EXERCISE INPUT —

────────────────

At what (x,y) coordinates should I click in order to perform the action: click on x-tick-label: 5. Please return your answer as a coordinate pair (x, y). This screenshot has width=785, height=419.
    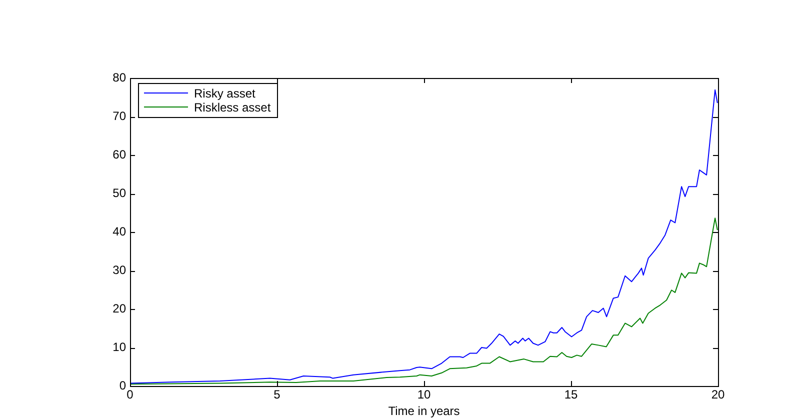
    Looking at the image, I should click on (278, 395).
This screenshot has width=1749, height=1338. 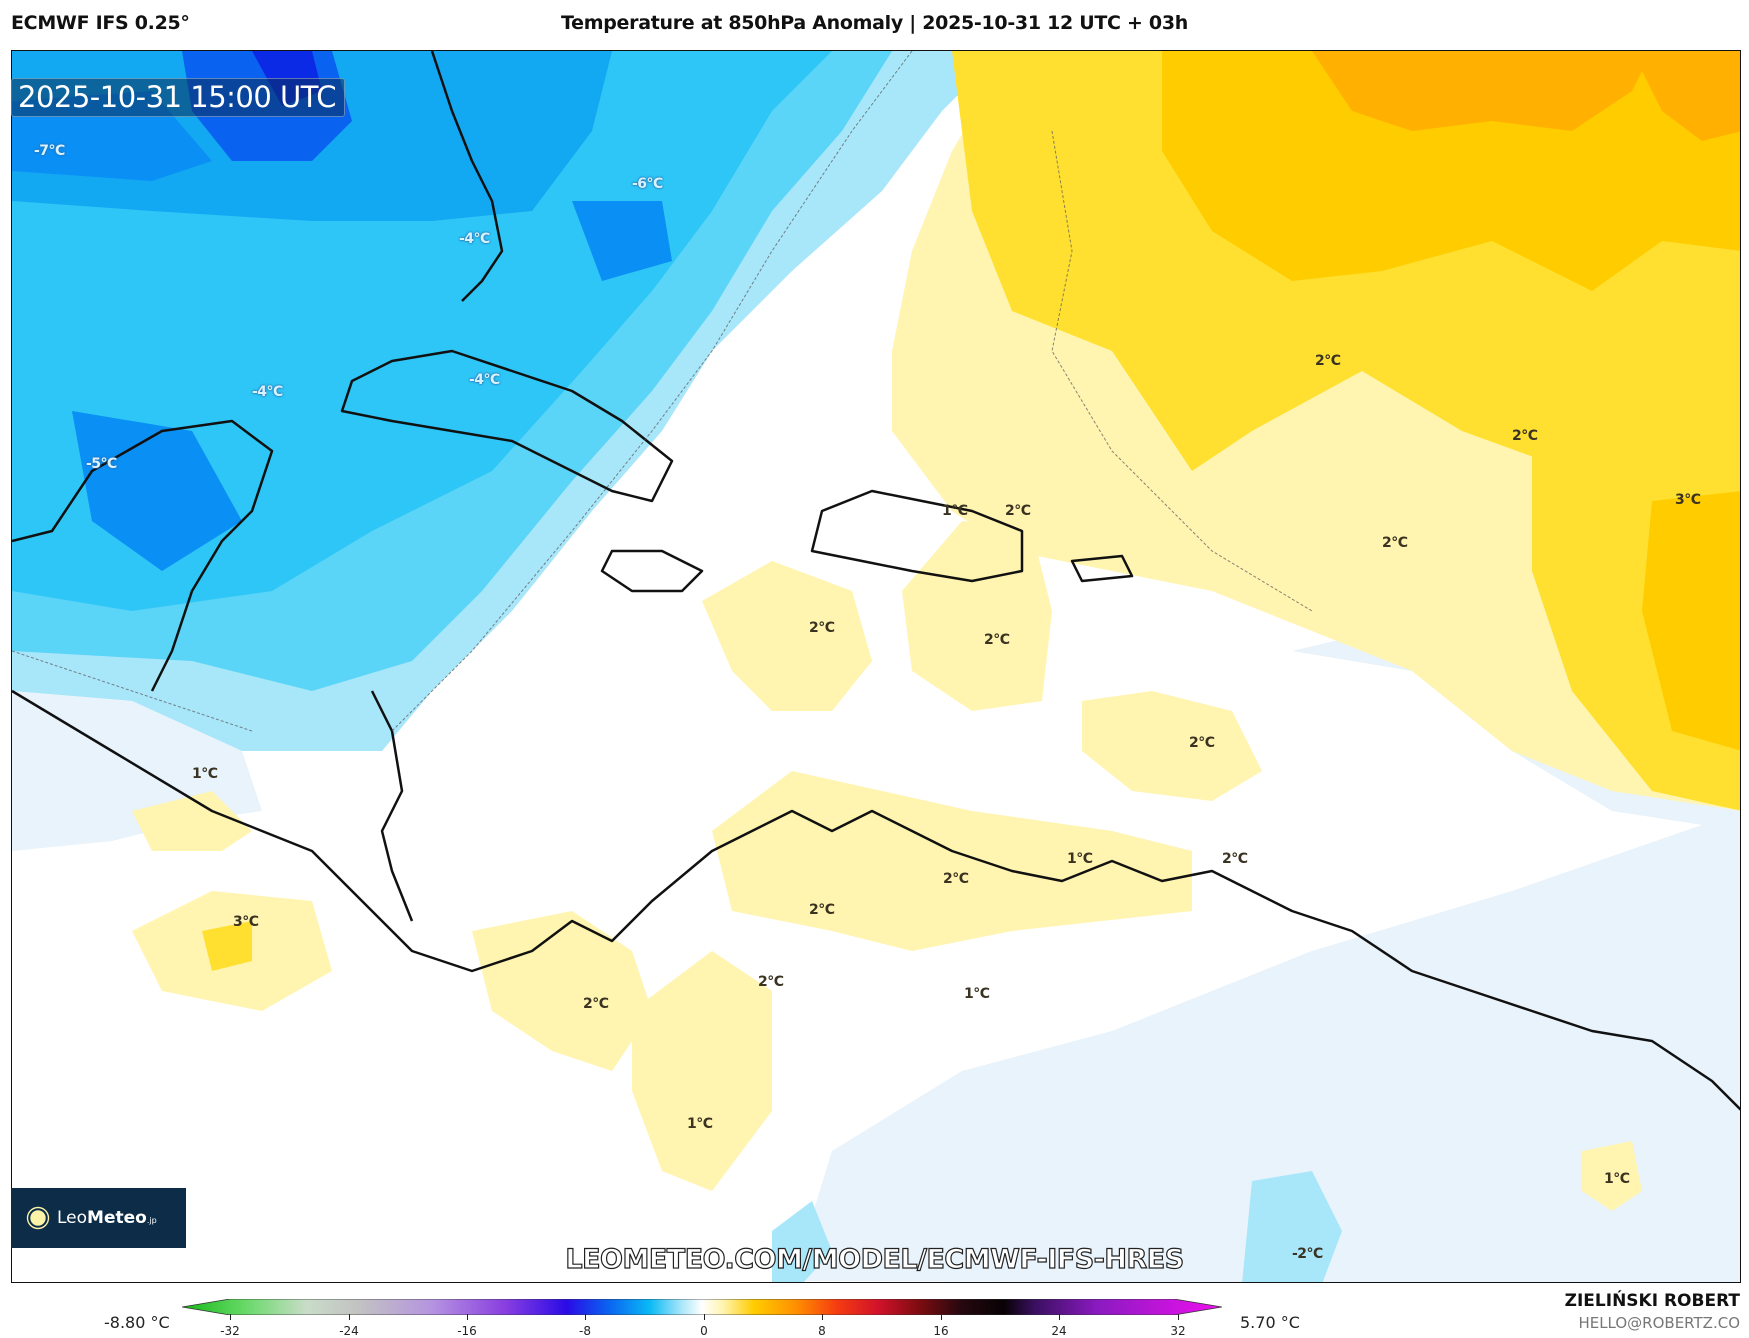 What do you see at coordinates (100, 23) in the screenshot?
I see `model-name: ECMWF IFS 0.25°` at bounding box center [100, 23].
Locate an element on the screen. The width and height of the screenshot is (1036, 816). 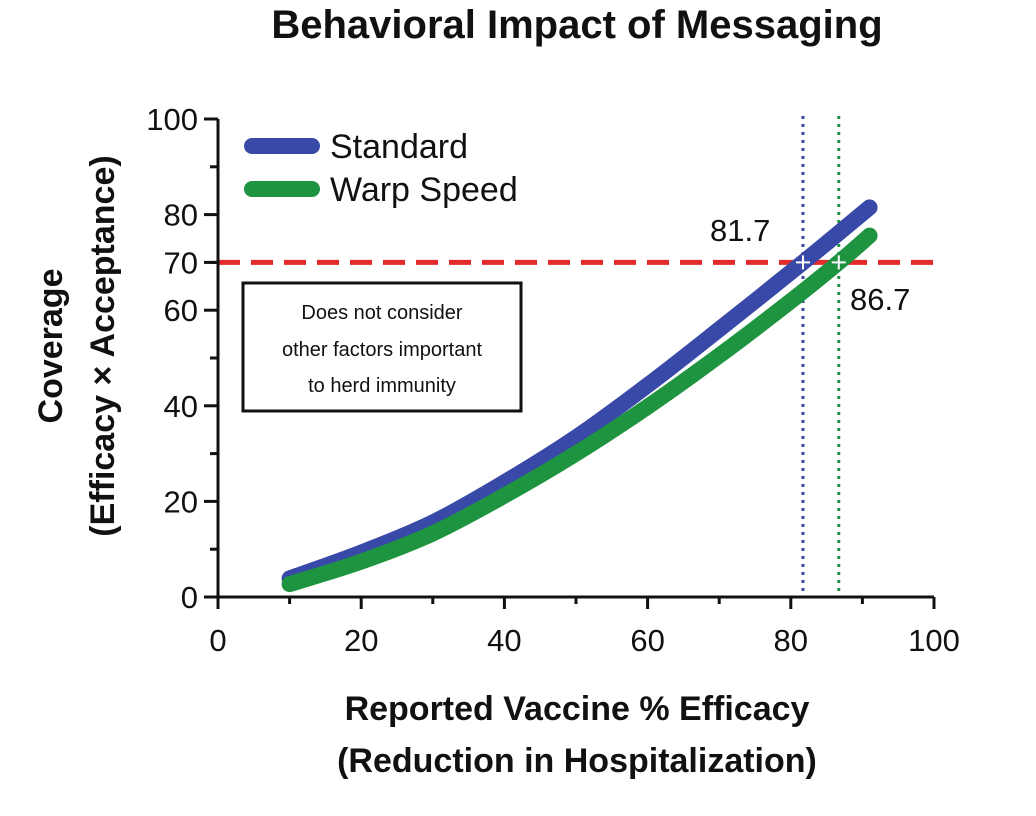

────────────────

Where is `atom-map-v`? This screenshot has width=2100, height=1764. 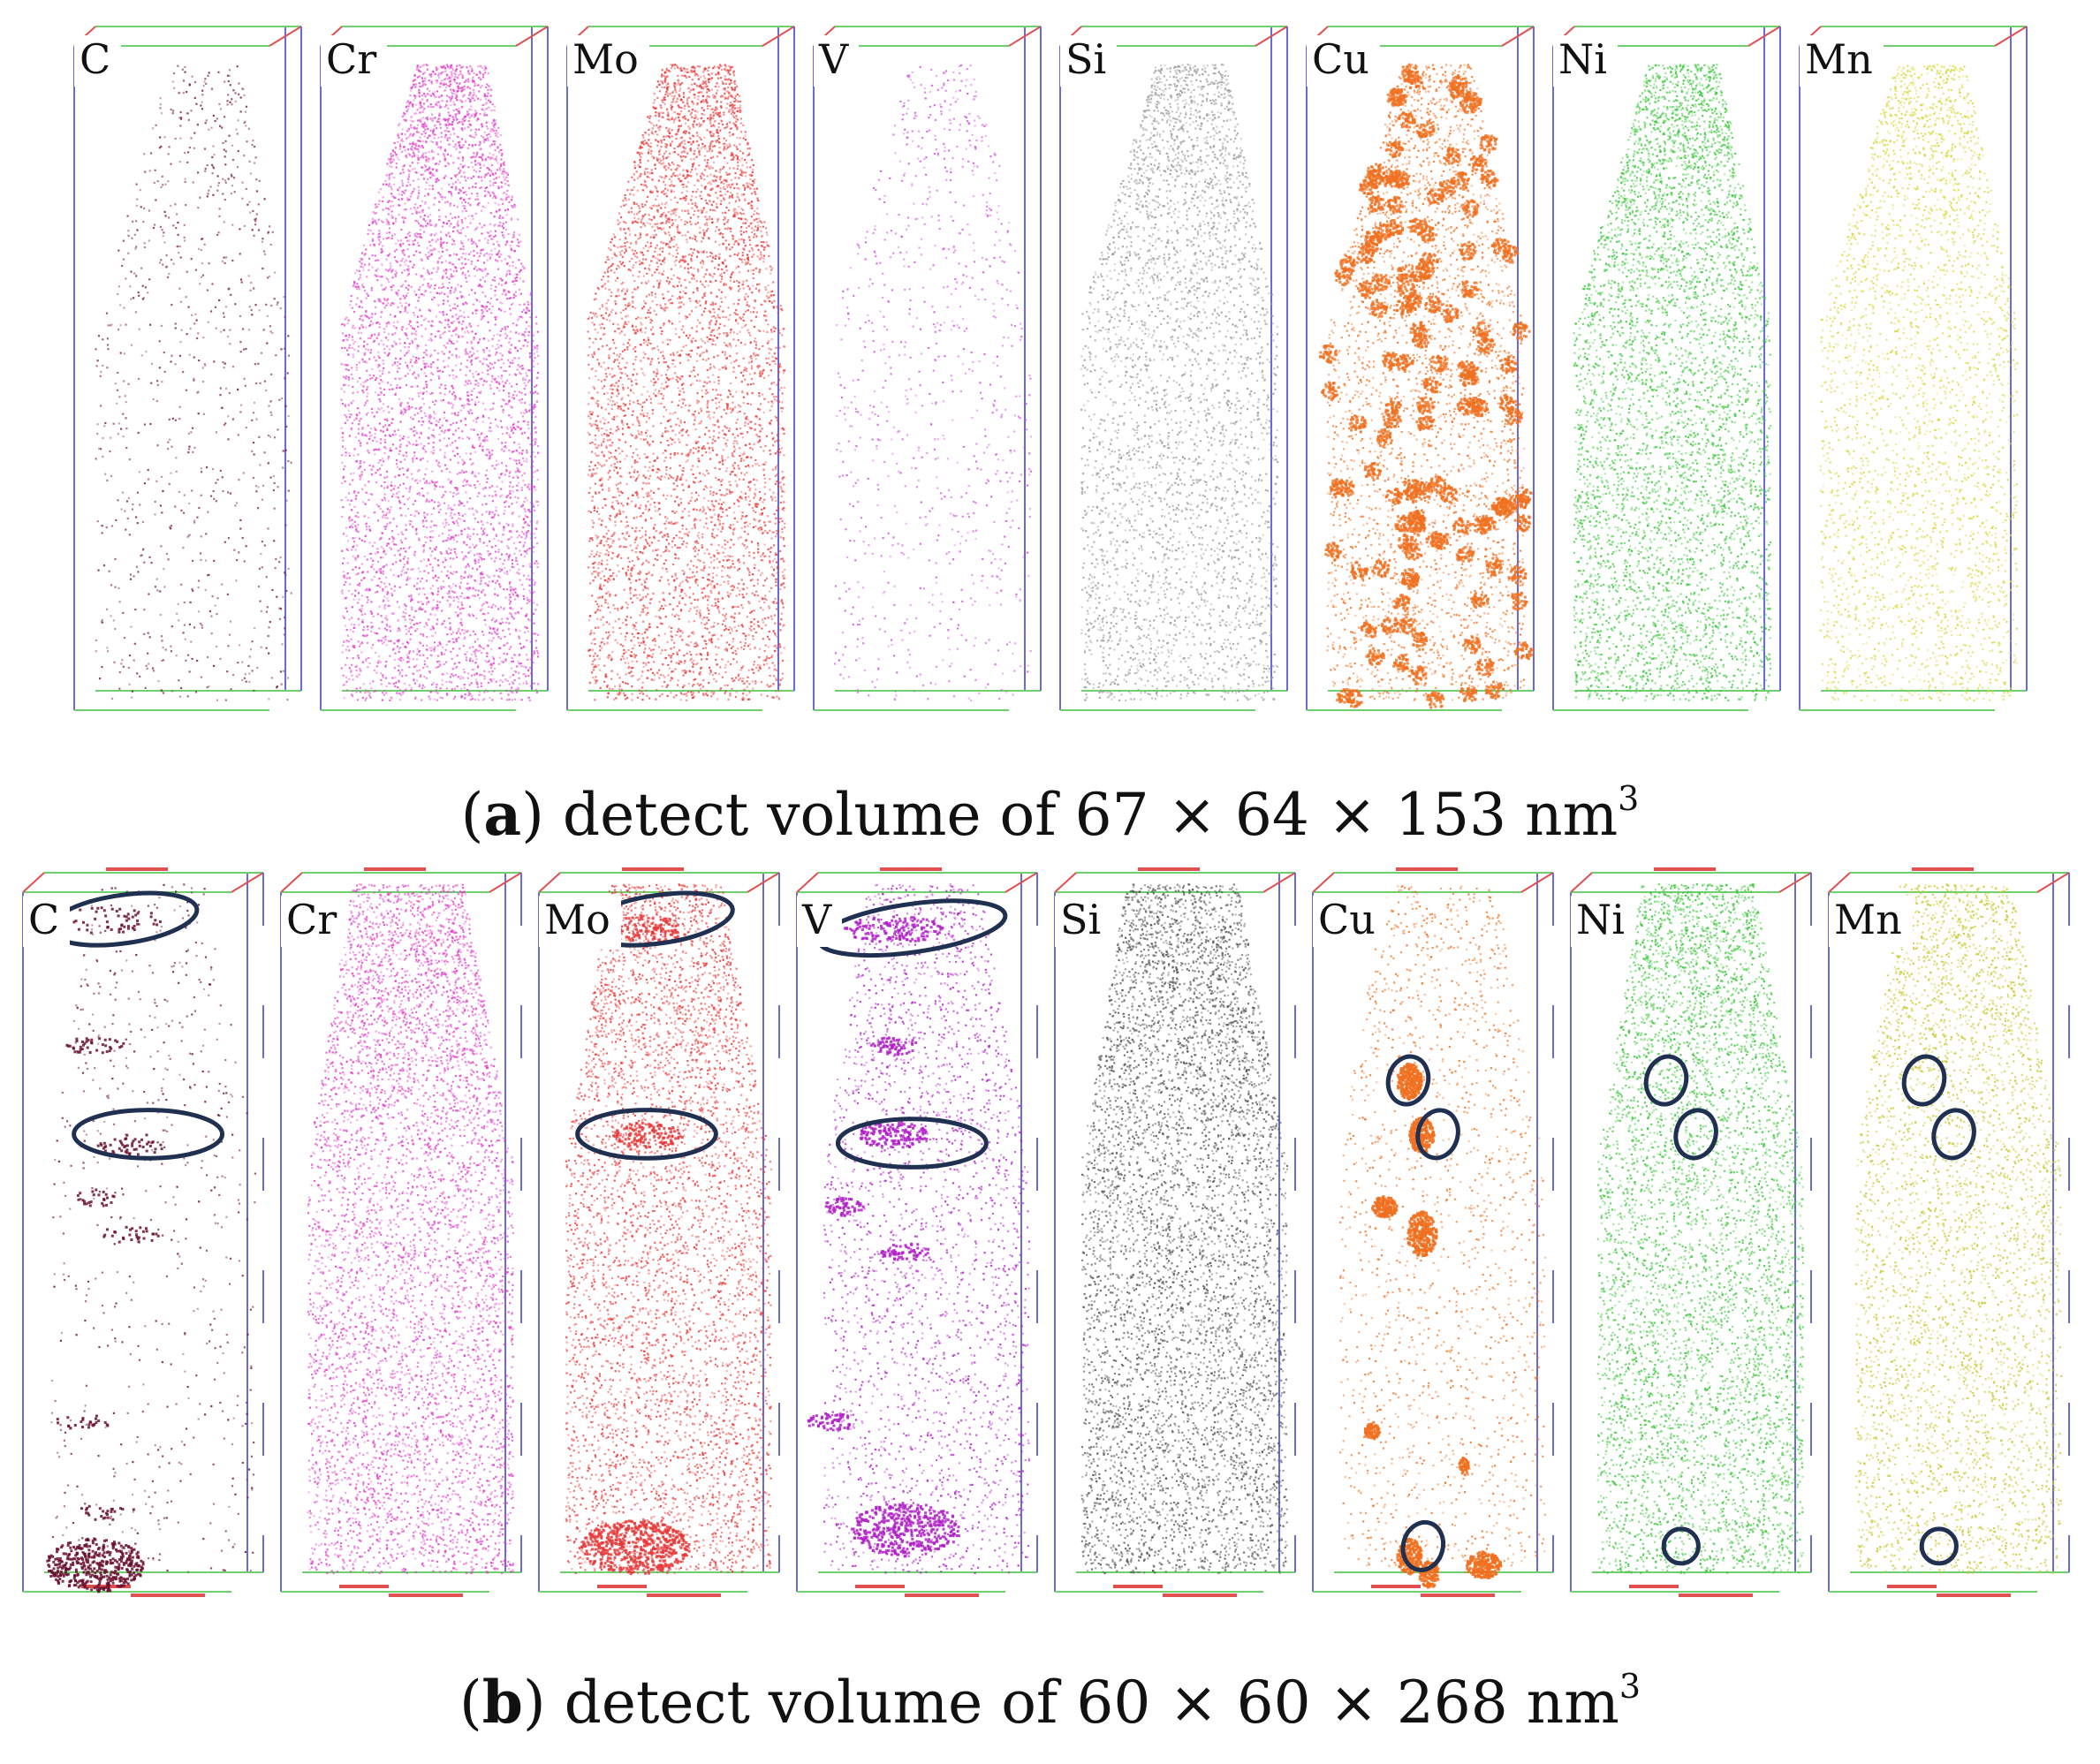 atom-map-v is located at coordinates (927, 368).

────────────────

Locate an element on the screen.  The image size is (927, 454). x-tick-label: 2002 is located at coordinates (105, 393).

────────────────

WORK ORDER —
Count the lines of the records above that contain the string "should". Give only the number.

YOUR RESPONSE —
2